Directions for this task
Each line of the records is to be returned verbatim, with the images omitted.
*** Entries supplied ***
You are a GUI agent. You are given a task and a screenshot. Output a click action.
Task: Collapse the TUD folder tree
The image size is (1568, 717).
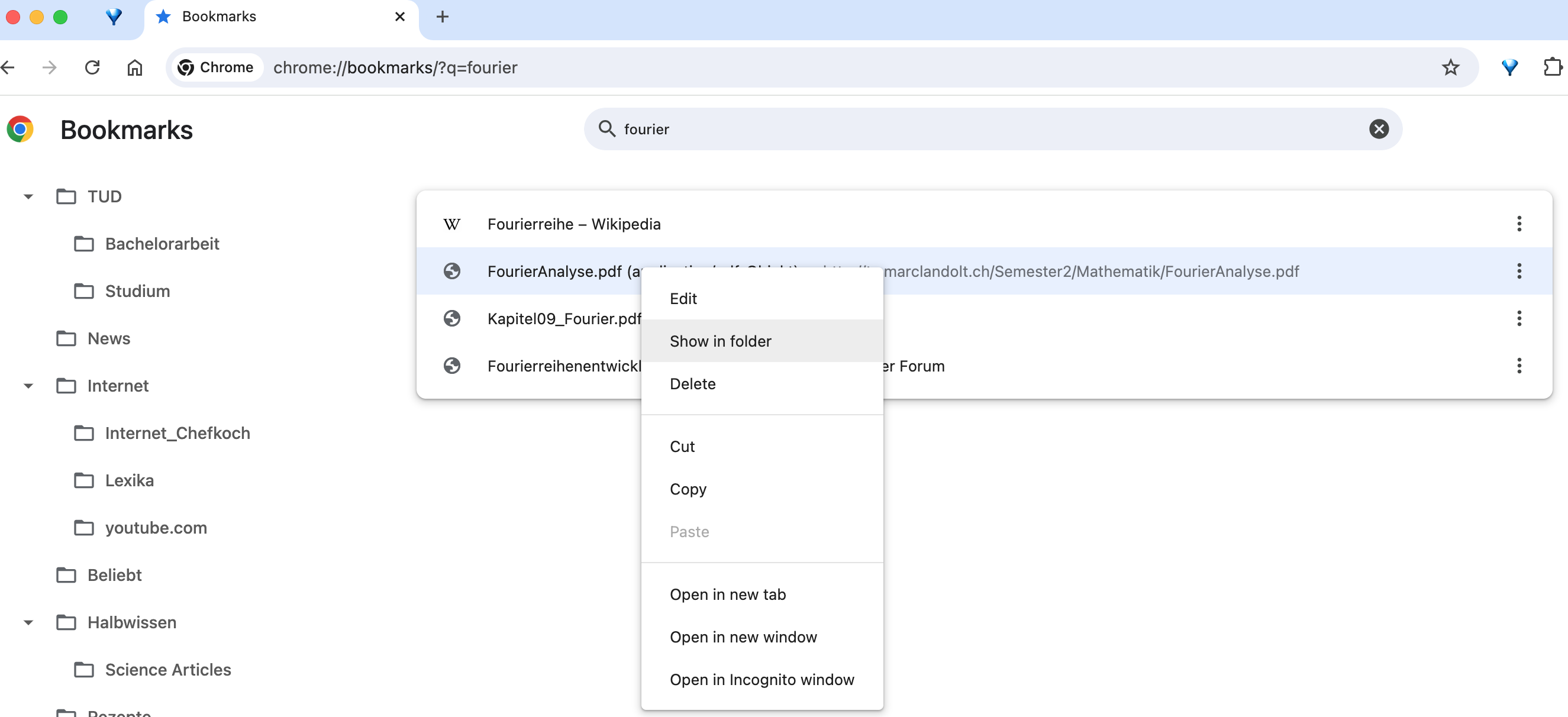pyautogui.click(x=28, y=196)
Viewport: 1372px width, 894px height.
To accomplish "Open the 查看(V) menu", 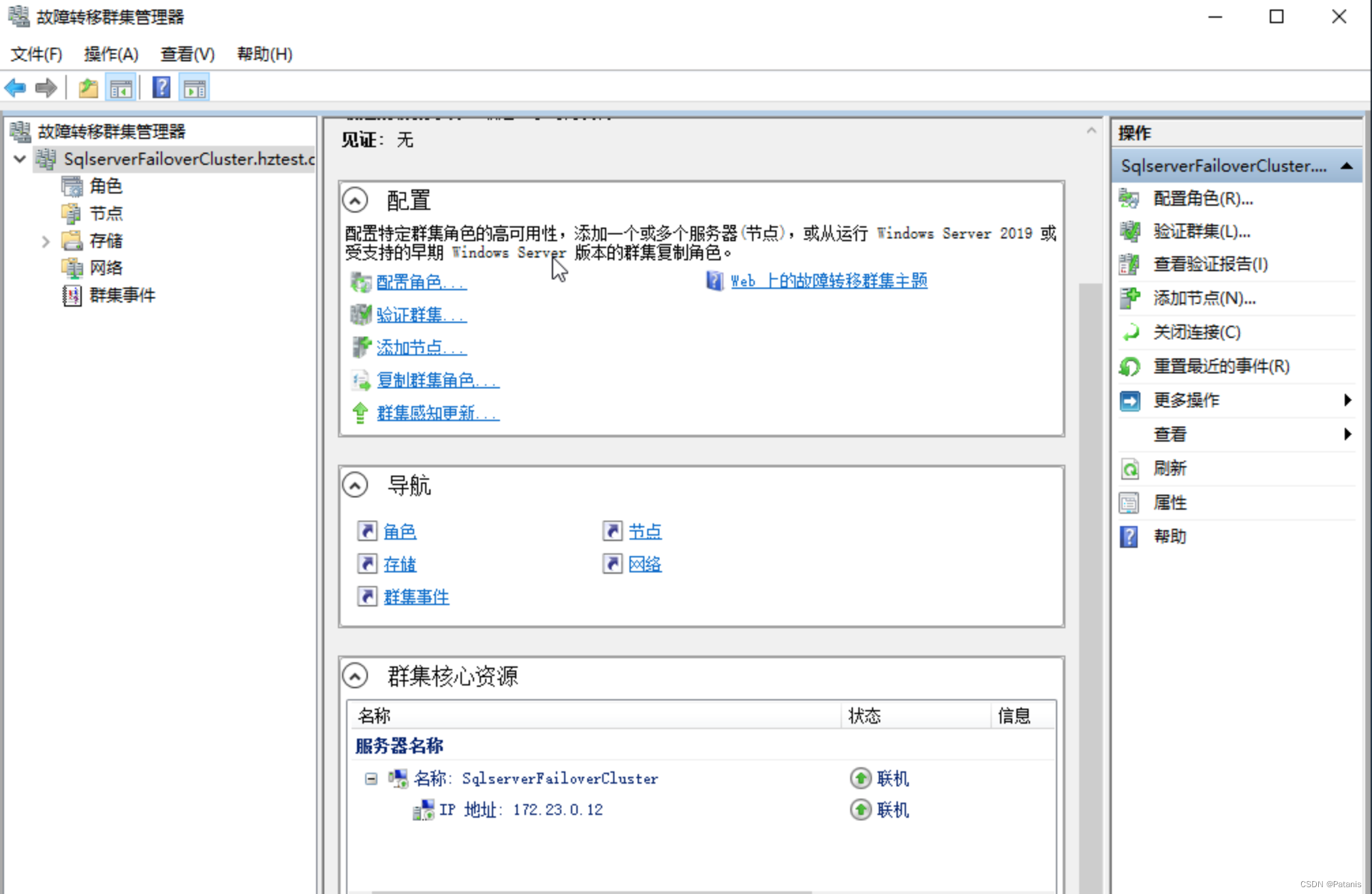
*** End of Entries supplied ***
Output
You are a GUI agent. You are given a task and a screenshot. Output a click action.
Task: Collapse the TUD folder tree
The image size is (1568, 717).
pyautogui.click(x=28, y=196)
Viewport: 1372px width, 894px height.
To accomplish "Open the 查看(V) menu", 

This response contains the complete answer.